-- PROVIDED ENTRIES start --
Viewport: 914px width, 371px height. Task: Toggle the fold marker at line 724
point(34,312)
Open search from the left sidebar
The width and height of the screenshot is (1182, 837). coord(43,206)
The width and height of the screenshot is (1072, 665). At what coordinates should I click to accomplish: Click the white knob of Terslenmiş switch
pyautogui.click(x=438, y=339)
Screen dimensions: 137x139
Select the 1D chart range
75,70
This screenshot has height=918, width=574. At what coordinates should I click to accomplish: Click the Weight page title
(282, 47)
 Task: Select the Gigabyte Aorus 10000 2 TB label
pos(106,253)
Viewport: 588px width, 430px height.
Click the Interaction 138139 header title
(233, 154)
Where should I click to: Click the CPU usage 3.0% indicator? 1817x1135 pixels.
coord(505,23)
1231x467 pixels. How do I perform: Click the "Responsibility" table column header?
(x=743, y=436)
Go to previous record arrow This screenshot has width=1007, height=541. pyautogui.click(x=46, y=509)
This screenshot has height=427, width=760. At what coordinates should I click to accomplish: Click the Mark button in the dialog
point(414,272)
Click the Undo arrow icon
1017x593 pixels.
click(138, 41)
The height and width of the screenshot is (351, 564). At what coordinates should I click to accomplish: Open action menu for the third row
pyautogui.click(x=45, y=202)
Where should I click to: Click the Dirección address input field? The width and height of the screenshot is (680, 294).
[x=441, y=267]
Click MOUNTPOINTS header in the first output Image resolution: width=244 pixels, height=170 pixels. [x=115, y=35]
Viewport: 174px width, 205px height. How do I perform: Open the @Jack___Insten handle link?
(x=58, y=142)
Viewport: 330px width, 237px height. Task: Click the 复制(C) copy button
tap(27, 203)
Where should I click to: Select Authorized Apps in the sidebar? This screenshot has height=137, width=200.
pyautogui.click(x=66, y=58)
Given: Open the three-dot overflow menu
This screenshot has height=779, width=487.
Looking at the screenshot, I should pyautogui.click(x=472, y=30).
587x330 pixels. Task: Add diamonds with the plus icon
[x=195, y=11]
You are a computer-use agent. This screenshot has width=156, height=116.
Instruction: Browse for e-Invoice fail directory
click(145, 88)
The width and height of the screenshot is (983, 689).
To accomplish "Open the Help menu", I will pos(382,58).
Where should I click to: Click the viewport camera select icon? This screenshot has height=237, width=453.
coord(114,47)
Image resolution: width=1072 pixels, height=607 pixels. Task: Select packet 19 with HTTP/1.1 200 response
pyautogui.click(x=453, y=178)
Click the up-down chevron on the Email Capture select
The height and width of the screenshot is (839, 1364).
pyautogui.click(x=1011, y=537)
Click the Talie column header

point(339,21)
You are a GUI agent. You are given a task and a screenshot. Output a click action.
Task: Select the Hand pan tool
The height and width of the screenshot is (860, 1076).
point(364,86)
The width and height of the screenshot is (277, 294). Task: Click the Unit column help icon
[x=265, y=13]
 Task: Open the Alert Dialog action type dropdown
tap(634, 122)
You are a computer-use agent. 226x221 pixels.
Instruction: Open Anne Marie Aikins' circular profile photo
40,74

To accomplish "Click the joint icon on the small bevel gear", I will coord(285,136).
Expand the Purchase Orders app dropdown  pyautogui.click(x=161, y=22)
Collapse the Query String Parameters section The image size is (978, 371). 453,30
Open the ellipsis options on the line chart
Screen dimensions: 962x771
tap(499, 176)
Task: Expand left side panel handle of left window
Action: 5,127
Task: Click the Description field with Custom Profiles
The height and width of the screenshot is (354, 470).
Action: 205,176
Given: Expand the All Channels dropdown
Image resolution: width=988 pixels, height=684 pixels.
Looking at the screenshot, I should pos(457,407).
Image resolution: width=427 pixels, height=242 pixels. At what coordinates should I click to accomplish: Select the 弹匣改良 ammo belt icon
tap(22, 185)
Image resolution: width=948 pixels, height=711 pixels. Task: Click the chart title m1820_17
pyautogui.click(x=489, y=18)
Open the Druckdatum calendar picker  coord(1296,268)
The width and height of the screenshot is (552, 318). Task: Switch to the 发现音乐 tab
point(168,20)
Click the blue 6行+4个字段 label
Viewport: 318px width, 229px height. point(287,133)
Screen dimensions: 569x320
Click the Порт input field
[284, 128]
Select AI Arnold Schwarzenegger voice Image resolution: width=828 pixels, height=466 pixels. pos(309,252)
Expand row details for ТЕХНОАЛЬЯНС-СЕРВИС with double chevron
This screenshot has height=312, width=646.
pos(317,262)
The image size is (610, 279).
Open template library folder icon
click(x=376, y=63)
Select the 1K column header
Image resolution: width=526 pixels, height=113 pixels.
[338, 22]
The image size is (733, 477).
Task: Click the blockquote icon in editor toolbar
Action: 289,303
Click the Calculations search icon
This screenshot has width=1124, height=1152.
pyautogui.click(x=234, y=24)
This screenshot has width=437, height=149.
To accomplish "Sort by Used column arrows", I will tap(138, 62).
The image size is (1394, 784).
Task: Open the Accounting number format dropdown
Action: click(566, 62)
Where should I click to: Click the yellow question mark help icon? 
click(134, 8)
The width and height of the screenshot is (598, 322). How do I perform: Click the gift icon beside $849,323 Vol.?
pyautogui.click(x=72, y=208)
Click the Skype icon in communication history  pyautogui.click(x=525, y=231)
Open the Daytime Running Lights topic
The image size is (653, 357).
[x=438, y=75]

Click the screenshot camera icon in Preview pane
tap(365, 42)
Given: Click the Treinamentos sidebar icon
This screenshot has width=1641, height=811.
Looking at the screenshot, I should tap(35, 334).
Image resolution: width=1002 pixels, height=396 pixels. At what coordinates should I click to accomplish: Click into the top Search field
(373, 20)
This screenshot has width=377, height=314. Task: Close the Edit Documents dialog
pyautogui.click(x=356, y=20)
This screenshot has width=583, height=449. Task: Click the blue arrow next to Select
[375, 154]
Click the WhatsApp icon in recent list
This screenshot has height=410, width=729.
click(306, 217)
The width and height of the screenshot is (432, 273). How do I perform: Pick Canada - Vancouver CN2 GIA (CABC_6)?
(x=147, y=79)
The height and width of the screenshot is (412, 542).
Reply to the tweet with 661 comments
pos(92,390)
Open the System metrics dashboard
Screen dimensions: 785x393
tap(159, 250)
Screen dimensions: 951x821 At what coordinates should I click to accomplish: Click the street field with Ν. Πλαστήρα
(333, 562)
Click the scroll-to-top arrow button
-- PROVIDED ENTRIES end --
• WHAT IS EXPECTED
Select every line of the items above that contains the word "dimensions".

• FULL RESPONSE
Screen dimensions: 137x139
Screen dimensions: 962x771
Screen dimensions: 569x320
Screen dimensions: 785x393
Screen dimensions: 951x821 At what coordinates should I click to accomplish: Click the street field with Ν. Πλαστήρα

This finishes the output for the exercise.